Abstract

Background We sought to study the cognitive performance of residents in a critical care patient simulator. Methods Residents in general surgery and emergency medicine were recruited to participate in the study. Subjects were read a morning report and presented with written data for 4 critical care patients. The subjects were evaluated on completing essential clinical tasks, cognitive errors, and directionality of reasoning. Results Nine residents completed the study. Months of clinical residency training did not significantly affect performance. Residents with more than 10 weeks of intensive care unit (ICU) experience (EXP) made significantly fewer cognitive errors than those with less than 10 weeks of ICU experience (N-I) (EXP: .75 ± .96 vs N-I: 7 ± 5.6 errors per subject, P < .05).
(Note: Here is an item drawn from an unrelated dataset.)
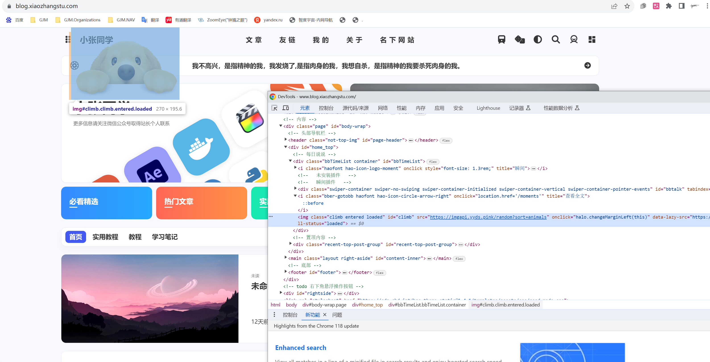Open blog search via the magnifier icon
Viewport: 710px width, 362px height.
(556, 39)
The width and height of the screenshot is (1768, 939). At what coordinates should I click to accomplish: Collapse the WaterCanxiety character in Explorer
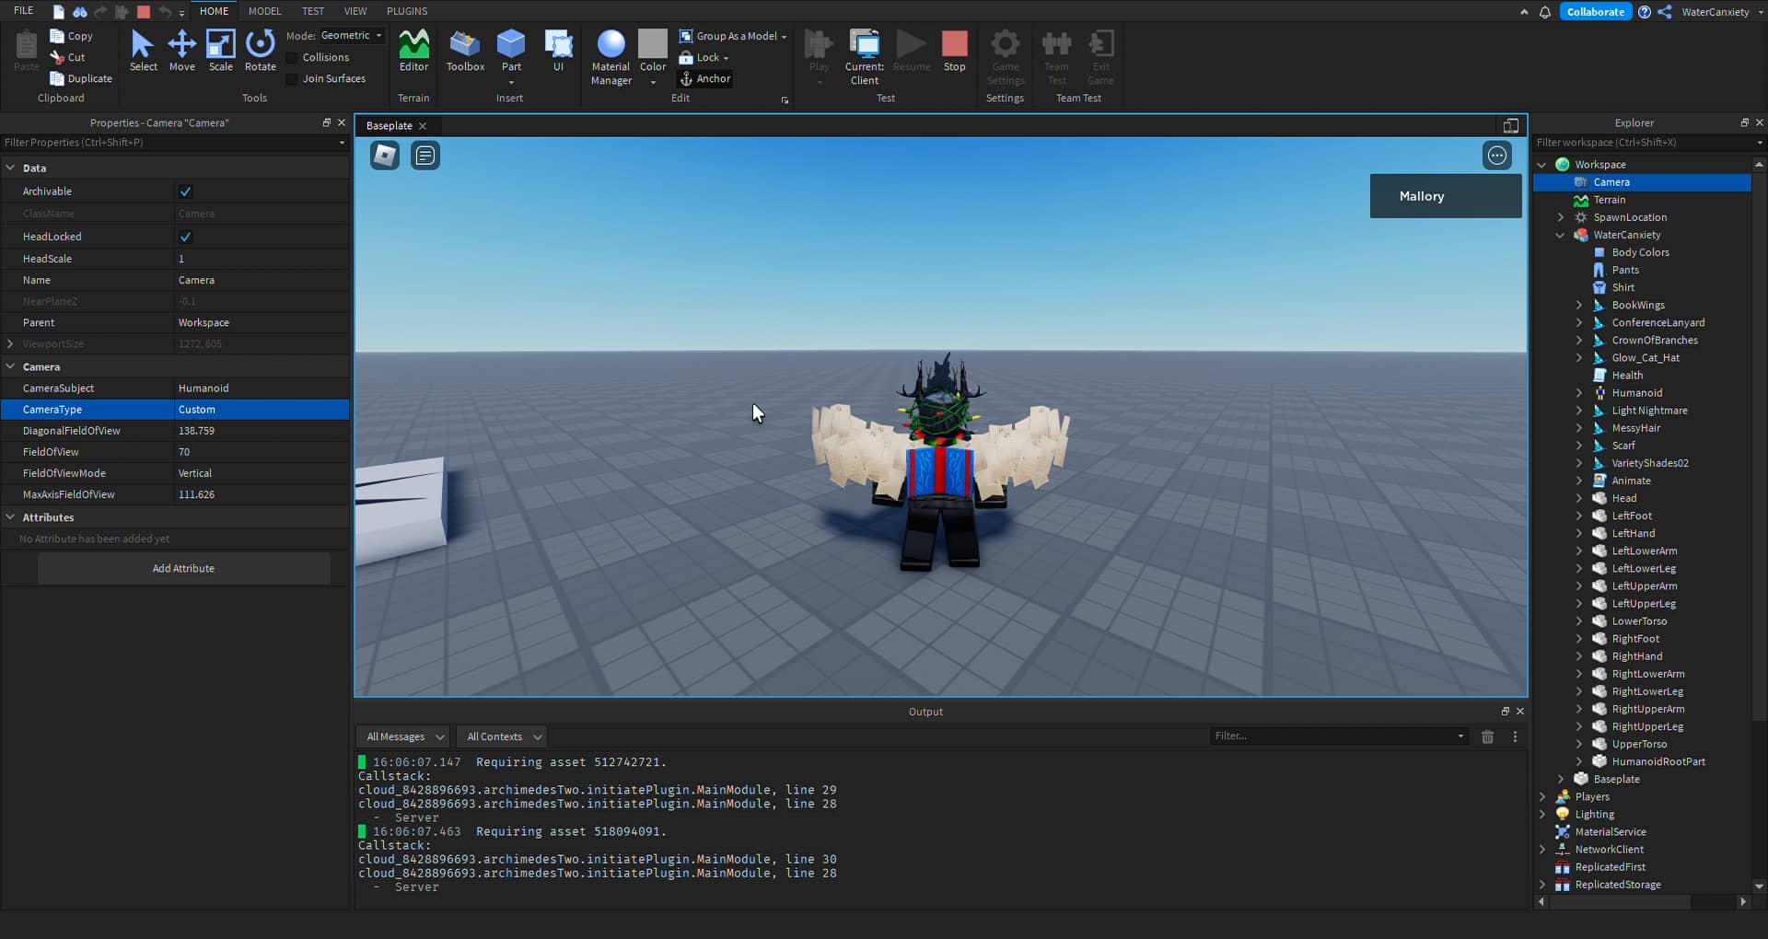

An unexpected finding was that EXP performed far more proactive actions than N-I (EXP: 21.8 ± 9.9/subject vs N-I: 5.7 ± .6/subjects, P < .01). Conclusions A unique finding was that residents with more than 10 weeks of ICU experience initiated a large number of proactive actions immediately following presentation of patient information, while N-I rarely performed these actions. In addition, residents with this degree of experience committed significantly fewer cognitive errors. These differences might play a role in efficiency, cost, and overall outcome in the care of ICU patients.